(WORK REQUIRED) Which lines in the records below contain the word "agent"? Report each of them.

EXCERPTED DATA Block Start

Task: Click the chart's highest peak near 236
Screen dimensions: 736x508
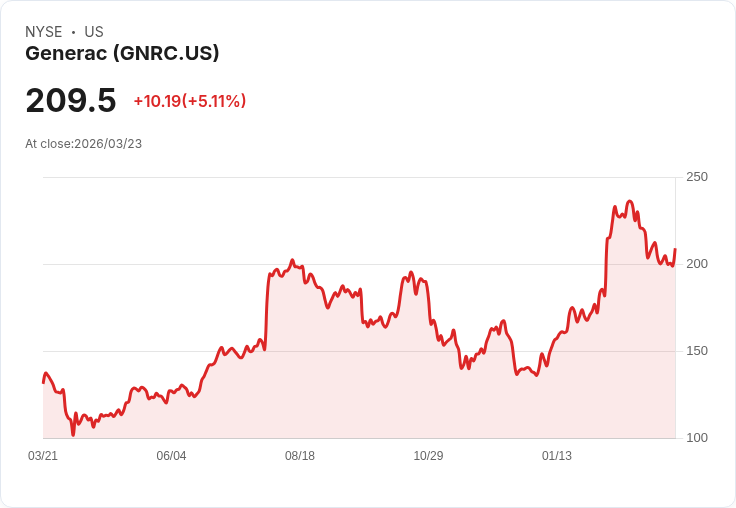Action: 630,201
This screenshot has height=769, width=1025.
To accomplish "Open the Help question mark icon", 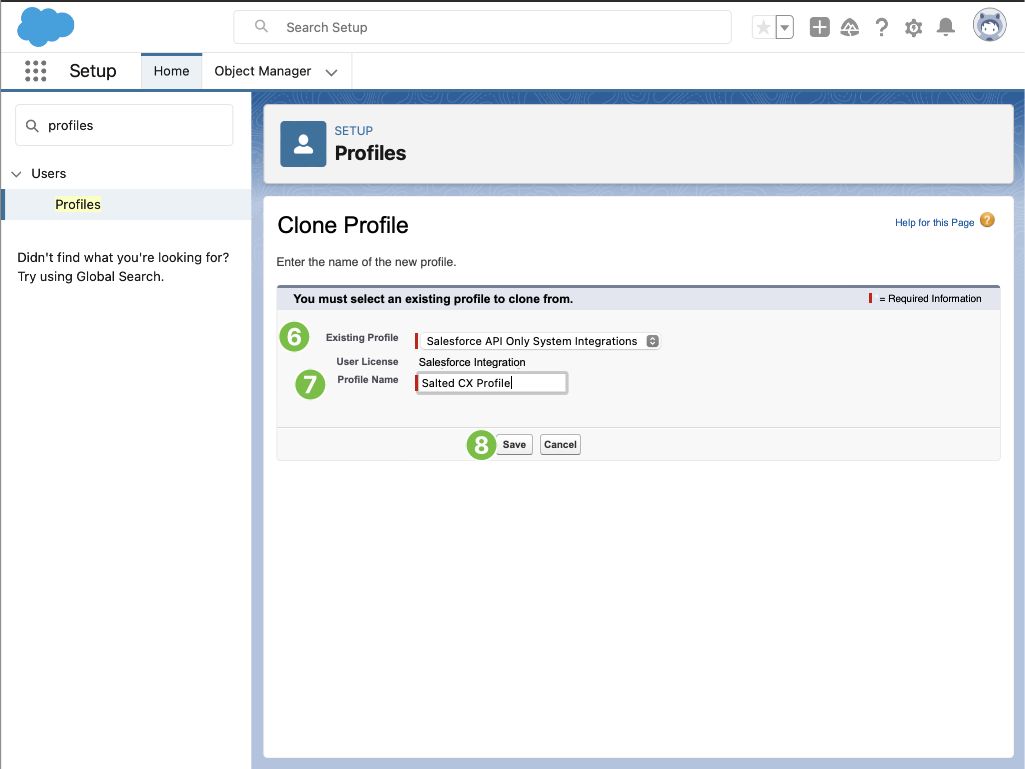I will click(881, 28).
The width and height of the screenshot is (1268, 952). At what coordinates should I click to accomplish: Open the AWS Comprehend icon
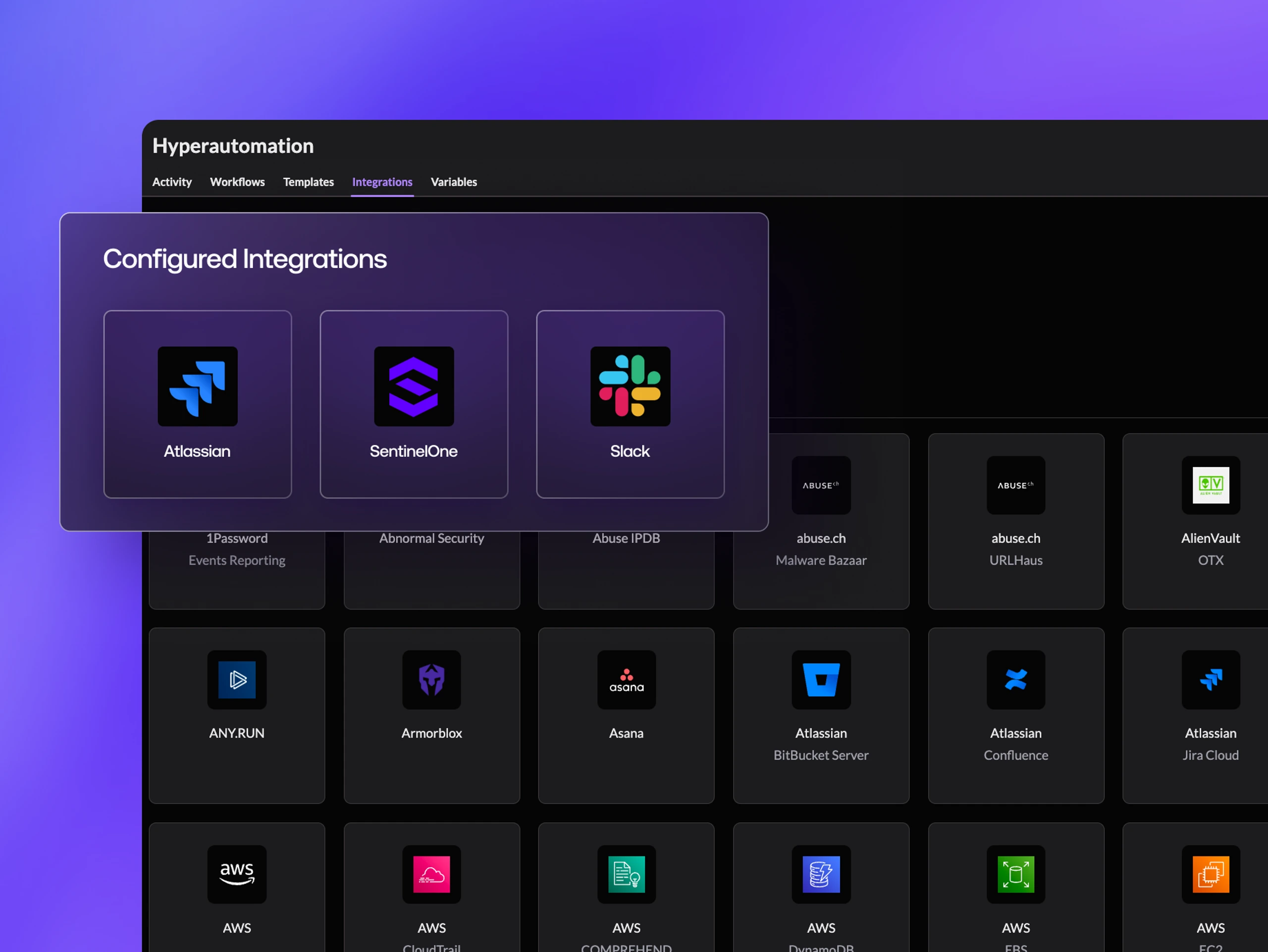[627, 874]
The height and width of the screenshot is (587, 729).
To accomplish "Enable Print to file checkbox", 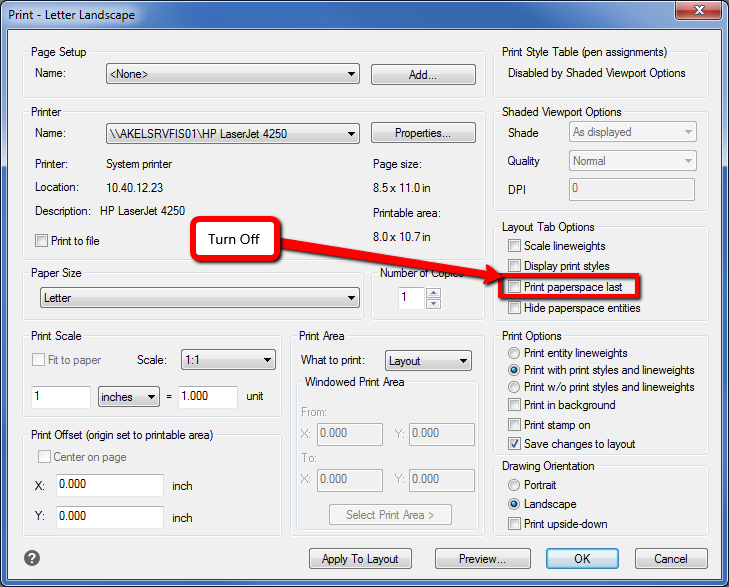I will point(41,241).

EXCERPTED DATA Block End
EXCERPTED DATA Block Start

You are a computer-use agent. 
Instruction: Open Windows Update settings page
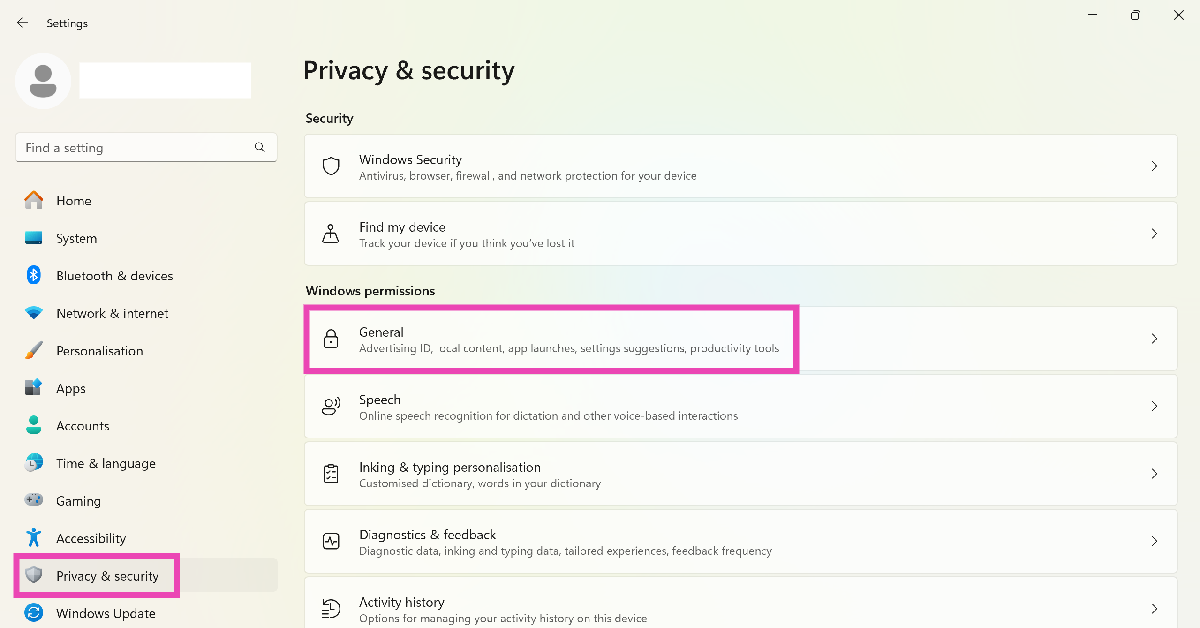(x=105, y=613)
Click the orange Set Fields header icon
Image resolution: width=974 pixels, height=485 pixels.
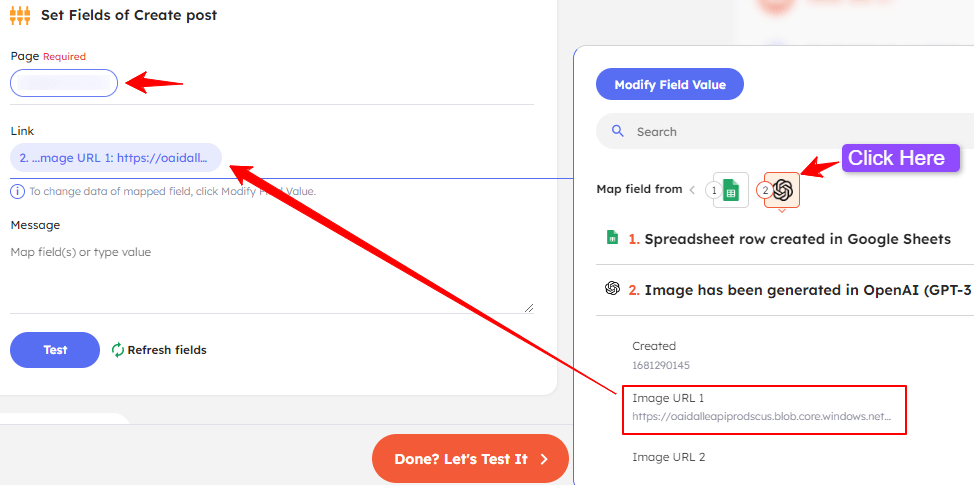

EXCERPTED DATA Block End
EXCERPTED DATA Block Start

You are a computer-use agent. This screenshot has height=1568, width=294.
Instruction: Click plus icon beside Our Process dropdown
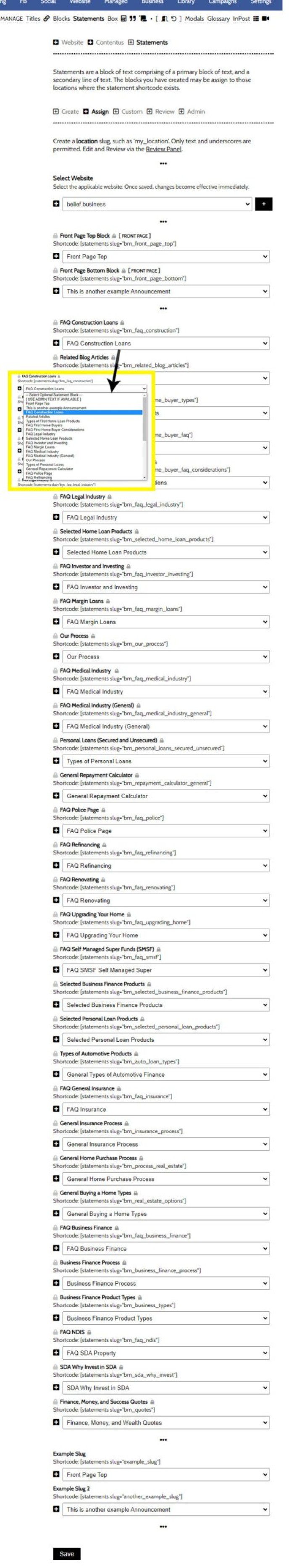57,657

EXCERPTED DATA Block End

(EXERCISE RESULT)
You are a computer-use agent. 
You are a computer-use agent. This screenshot has height=1568, width=294.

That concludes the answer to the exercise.